On this point of Sherman’s proximity to French as his reason for leaving, we have not only full knowledge of the exact position and movement of our troops to show that such was really not the case, but a brief piece of testimony from the other side in the shape of a dispatch from Major Mason, Hood’s adjudant-general, from which it is evident that French, becoming hopeless of success, had sought in advance to justify at headquarters the failure of his enterprise. The date and hour of this dispatch, which reads as follows, are of interest:
“Carley’s House, Oct. 5, 1864. 8:15 p. m.
Lt. Gen’l Stewart,
Com’d’g Corps.
General French’s dispatch, forwarded by yourself, is just received. Gen. Hood directs me to say that he does not know where a division could march at this time to give any assistance to Gen. French, but that you will endeavor to send some scouts to him, and direct him to leave the railroad and march to the West, to New Hope Church.
Gen. Hood does not understand how Gen. French could be cut off at the point he designates in his dispatch, as he should have moved directly away from the railroad to the West, if he deemed his position precarious.
A. P. M.”
[Pg 26]It is of course obvious from the map that if French found Sherman approaching from the South, he had only to follow westward the road up which he had been charging at Allatoona all day and free himself from danger in an hour. It would be of interest to see this dispatch of French’s and observe the hour when sent, but it is not forthcoming. The hour of the reply is significant. It need not have taken a mounted man three hours to get word to Stewart, then near a junction with Hood and to Hood himself, less than 15 miles away. The reply, made at once, is written at 8:15 p. m., and French’s message must certainly have been sent later than 4 p. m. French had probably been gone from Allatoona an hour or more when he bethought him to send the request for a division to extricate him.
The facts are, that it was not until the night of Oct. 5th that the nearest troops of Sherman’s went into camp at Brushy Mountain, 11 miles distant in an air line, and none reached Allatoona until the 7th.
But to return to French. It was really an immense pity that he should feel obliged to leave just when he had but to put forth his hand to snatch the prize; but then it would not do to have his division cut off from the army, and on the whole it might be well to start, and if so, why not at once?
So about 1:30 he says an order was sent to Sears and Cockerell to withdraw. The ground was too rough to carry badly wounded men over it, so that those who could not get away on their own feet had to be left.

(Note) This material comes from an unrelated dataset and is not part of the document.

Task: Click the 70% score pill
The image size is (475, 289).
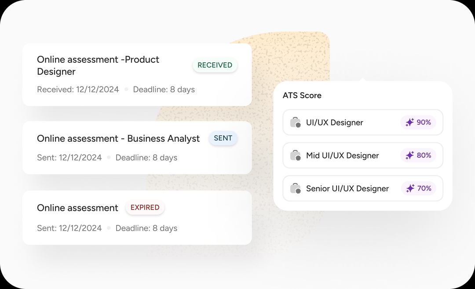Action: pos(418,188)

The artillery, unable to operate effectively with the assaulting column close up on the works, had already been in part ordered to take the road, and after the assaulting troops had left, French went to the two regiments who had supported it, and sent a battery to the block house at the railway crossing of Allatoona Creek, fired fifty shots at it, knocked it about[Pg 27] the ears of the garrison, and setting fire to it, smoked them out and marched them off as prisoners.

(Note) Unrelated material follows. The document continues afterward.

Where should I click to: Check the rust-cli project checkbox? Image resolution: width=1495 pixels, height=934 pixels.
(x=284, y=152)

French’s report of this affair, written a month later, from which the above is condensed, is very interesting and dramatic, and regarded as a literary composition, of no mean merit. He has certainly made the best of a bad business, and if his facts do not quite tally with those of his opponents, at least the discrepancies were not officially noticed at headquarters, nor probably would a gloomier account of the affair have been considered more inspiriting. Those rations would have been extremely convenient, could they, or even a part of them, have been hauled away for distribution among the hungry Confederates, and if that were impracticable, it would have been at least a noble stroke to have destroyed them. On this head French’s report is silent; nor does he endeavor to explain how it happened that so vital a part of his own program was omitted. In effect, the play had been badly broken up by the attentions of the gallery, and Hamlet had slipped out of it.
French is without excuse for his fear of Sherman’s approach, baseless as we know it to have been. Armstrong is responsible for despatches to him suggesting it. All the same, the evidence is conclusive that French was beaten, that he knew it, and that he had to withdraw quite independently of Sherman’s movements.

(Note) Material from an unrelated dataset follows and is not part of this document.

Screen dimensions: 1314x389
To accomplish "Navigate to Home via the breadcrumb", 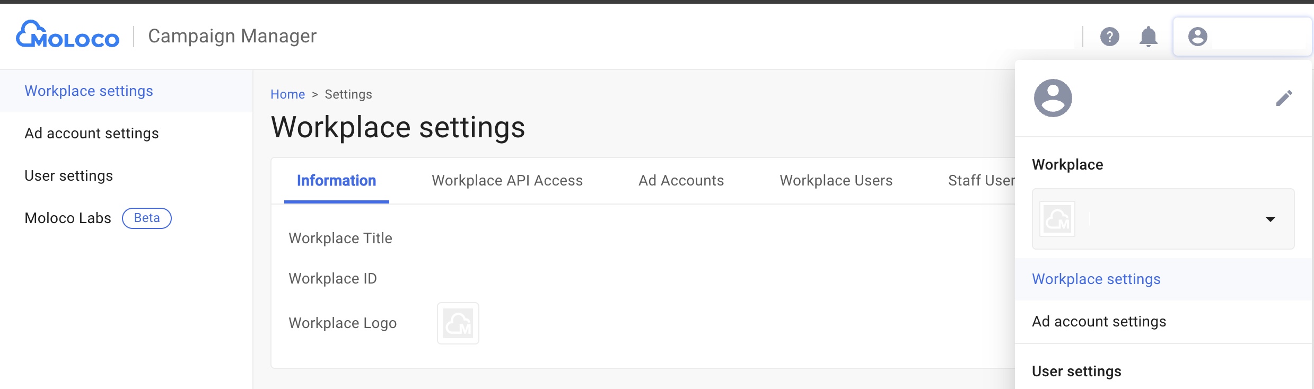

A Confederate historian, K. S. Bevier, writes as follows on this point: “The men of French’s Division had now become so much scattered that it was impossible to gather a sufficient number to give any hope of successful assault on the Fort.”
What can wholly be pardoned to French is the unstinted commendation he bestows on the gallantry of his men.
These poor fellows, ragged and hungry, with but a handful or two of parched corn in their haversacks, had marched[Pg 28] all day on the 3rd; had worked all that night destroying the railroad; had worked and marched all day on the 4th; had marched to Allatoona during that night, and had fought nearly all day on the 5th. Nor is it forbidden to those who felt the vigor of their dashing onset and the undaunted determination with which they rallied again and again to the assault of the intrenchments, or who witnessed the hand-to-hand encounters with sword and bayonet, with butts of guns, and even with loose pieces of rock, to appreciate the intrepidity and resolution with which they hung to their bloody and fruitless task.
Brave men may honor bravery the world over. We can in all sympathy and common brotherhood say: “They were of our blood and race. Peace to their ashes. Give us the like to stand side by side with us, and we could fear no quarrel, were it with the whole round world.”
Having glanced at the situation from French’s standpoint, let us step over to the other side, as we may safely do at this lapse of time, and see how it actually fared with the beleaguered garrison which we left in momentary expectation of attack; and since General French has been heard, it is no more than fair to quote from the graphic reports of the federal commander.
After narrating his preliminary movements, and the stations of the troops, he proceeds:
“I directed Col. Rowett to hold the spur on which the 39th Iowa and 7th Illinois were formed, * * * and taking two companies of the 93rd Illinois down a spur parallel with the railroad and along the bank of the cut, so disposed them as to hold the north side as long as possible. Three companies of the 93rd, which had been driven from the west end of the ridge, were distributed in the ditch South of the Redoubt, with instructions to keep the town well covered by[Pg 29] their fire, and to watch the depot where the rations were stored. The remaining battalion of the 93rd, under Major Fisher, lay between the Redoubt and Rowett’s line, ready to reinforce wherever most needed.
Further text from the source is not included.